When a student needs food or shelter for the holidays, where do they go? Since the dorms are closed, where can they stay? HomeBase is here to help!
HomeBase, a ministry of Baptist Children’s Homes of North Carolina, provides resources and support for all students. The ministry has a list of amenities such as food, housing, a clothing closet, free Wi-Fi, computers with printers, school supplies, showers, rides to appointments and a safe space for students to relax. HomeBase also has volunteers and interns to help with all services.

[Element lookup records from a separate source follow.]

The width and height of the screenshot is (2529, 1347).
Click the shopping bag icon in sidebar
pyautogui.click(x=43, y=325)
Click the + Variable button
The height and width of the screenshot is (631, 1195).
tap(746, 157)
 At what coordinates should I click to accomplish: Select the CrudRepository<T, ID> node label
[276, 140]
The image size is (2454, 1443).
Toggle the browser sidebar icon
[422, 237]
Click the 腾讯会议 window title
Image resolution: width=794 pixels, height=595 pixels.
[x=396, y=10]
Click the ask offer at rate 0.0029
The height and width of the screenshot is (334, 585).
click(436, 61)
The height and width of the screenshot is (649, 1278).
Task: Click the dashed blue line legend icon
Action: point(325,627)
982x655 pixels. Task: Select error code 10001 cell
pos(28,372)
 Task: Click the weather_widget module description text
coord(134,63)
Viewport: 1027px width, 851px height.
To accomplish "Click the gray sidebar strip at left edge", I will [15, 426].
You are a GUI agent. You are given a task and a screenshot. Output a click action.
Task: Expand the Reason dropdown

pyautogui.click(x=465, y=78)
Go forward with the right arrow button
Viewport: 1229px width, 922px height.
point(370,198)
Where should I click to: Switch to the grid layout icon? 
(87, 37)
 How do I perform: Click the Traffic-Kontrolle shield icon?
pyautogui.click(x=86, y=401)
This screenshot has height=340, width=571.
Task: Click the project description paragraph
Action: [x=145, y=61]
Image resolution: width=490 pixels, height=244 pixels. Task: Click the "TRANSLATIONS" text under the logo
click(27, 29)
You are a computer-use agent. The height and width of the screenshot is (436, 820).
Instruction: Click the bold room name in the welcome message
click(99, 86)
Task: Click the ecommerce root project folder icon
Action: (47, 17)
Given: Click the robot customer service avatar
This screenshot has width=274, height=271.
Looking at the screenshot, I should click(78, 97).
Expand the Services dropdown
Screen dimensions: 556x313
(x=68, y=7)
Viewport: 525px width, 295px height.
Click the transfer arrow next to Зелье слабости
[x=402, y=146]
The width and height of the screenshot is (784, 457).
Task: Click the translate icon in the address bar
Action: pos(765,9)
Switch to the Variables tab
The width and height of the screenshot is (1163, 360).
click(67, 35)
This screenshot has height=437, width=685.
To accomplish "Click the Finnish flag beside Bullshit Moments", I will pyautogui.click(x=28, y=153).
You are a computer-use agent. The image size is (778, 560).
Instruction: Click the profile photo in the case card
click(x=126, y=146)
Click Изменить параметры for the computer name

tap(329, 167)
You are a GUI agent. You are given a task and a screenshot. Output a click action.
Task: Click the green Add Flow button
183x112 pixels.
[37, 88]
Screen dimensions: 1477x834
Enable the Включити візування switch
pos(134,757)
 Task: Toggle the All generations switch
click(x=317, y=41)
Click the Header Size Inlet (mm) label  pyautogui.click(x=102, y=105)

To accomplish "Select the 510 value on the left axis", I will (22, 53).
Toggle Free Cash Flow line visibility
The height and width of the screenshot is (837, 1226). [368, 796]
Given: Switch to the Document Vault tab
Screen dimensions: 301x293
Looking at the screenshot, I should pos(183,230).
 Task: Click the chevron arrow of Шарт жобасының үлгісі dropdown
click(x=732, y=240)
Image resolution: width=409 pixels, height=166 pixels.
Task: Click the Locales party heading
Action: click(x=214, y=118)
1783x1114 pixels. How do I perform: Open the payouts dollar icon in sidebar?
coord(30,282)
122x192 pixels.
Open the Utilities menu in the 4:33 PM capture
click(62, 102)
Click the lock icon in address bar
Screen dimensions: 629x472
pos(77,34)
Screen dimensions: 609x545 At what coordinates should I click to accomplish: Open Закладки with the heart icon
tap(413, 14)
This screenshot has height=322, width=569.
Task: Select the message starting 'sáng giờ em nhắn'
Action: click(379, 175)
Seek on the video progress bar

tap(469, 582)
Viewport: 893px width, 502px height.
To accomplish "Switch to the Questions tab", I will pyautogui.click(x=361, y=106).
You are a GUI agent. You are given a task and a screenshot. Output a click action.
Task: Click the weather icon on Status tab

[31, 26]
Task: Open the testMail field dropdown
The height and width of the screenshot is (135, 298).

Director Jim Dean spoke with The Carolinian about the students who don’t have housing or support during the holiday and school breaks. The safe place is for independent students, whether that means they don’t have guardians, are emancipated or are on their own. HomeBase helps these students find places to stay or allows them to stay in the building. There is only one rule: the tenants must help around HomeBase.
Housing is a big issue
“When the breaks come, it turns to almost exclusively housing. Housing is a big need for students: the dorms close and there is no food service provided by the university so then what happens if you’re a student who doesn’t have a home to go to or parents that you can count on, what do you do? Where do you go?” Dean asked. In the past, students have come and stayed in either the building or in their cars but still using HomeBase during the day.
One major issue that the university and HomeBase are both experiencing is an increase of students who have nowhere to go for the holidays since the dorms must stay closed.
“As a matter of fact, we already have seven students that have come and we’re going to have them stay here over the break, which is really the max we can house…so now at this point, I’m turning them over to the Dean of Students, BaShaun Smith and seeing what he can work out,” explained Dean.
The only thing he can do is let the students come during the daytime. He has sent Smith seven more names and he predicts the university will see more students needing help during this break. In the summer, HomeBase started out with five students needing help but throughout the break, they housed over 35 students.
HomeBase, Smith, and three directors from Housing, Food Services, and other departments had a meeting to figure out the next steps for these students in need. “If I’m the answer to the university’s housing and we are already full, then we are in trouble… we are trying to work through it and work it out,” said Dean.
To all the students who need help, Dean stressed they should talk to him so he can get their information as spots may open up. He doesn’t want students to get into a dangerous situation because they didn’t reach out to him or Smith.
“We encourage any students who are experiencing a financial crisis to complete a student emergency fund request at dos.wcu.edu… We are currently working to collect data on how many students are experiencing homelessness. Without the correct data, we cannot decide on if there is a rise in students who are homeless during the breaks…as an institution we truly care about all our students. Communication is key, please have those students to reach out to myself at firstname.lastname@example.org. I will reach out to them to provide any assistance that is within my authority with assistance from campus partners,” said Smith in an email.
How can students help?
Dean has requested for donations to be food, toiletries and gift cards to give to students or be used for necessities around HomeBase.
There is always a need for volunteers to help clean or oversee the services they provide. “This semester, we have been seeing around 400 services provided every week. Last year was our busiest year ever and we are 75% higher in services this year than last year,” said Dean. He believes it is because of more awareness of the program and there are more students in need.
One thing Dean asks is for previous users of HomeBase services to bring a friend who may need help since it can be difficult for a student to ask for help, especially alone. It can also break the tension and spread awareness about this organization.
“Independent students are very resilient; they must be in order to face all the obstacles and go to school. School is hard enough,” he said. With the help of the program, HOMBASE had 13 students graduate last semester and around 25 graduating this semester.
HomeBase will be hosting themed meals during the break. To see upcoming events, check out HomeBase_wcu on Instagram. You can also contact them at HomeBasecollegeministries@gmail.com or by calling (828) 508-0035.
Another resource for food in the area is The Community Table, an organization that provides free food and pantry services in Sylva, regardless of need.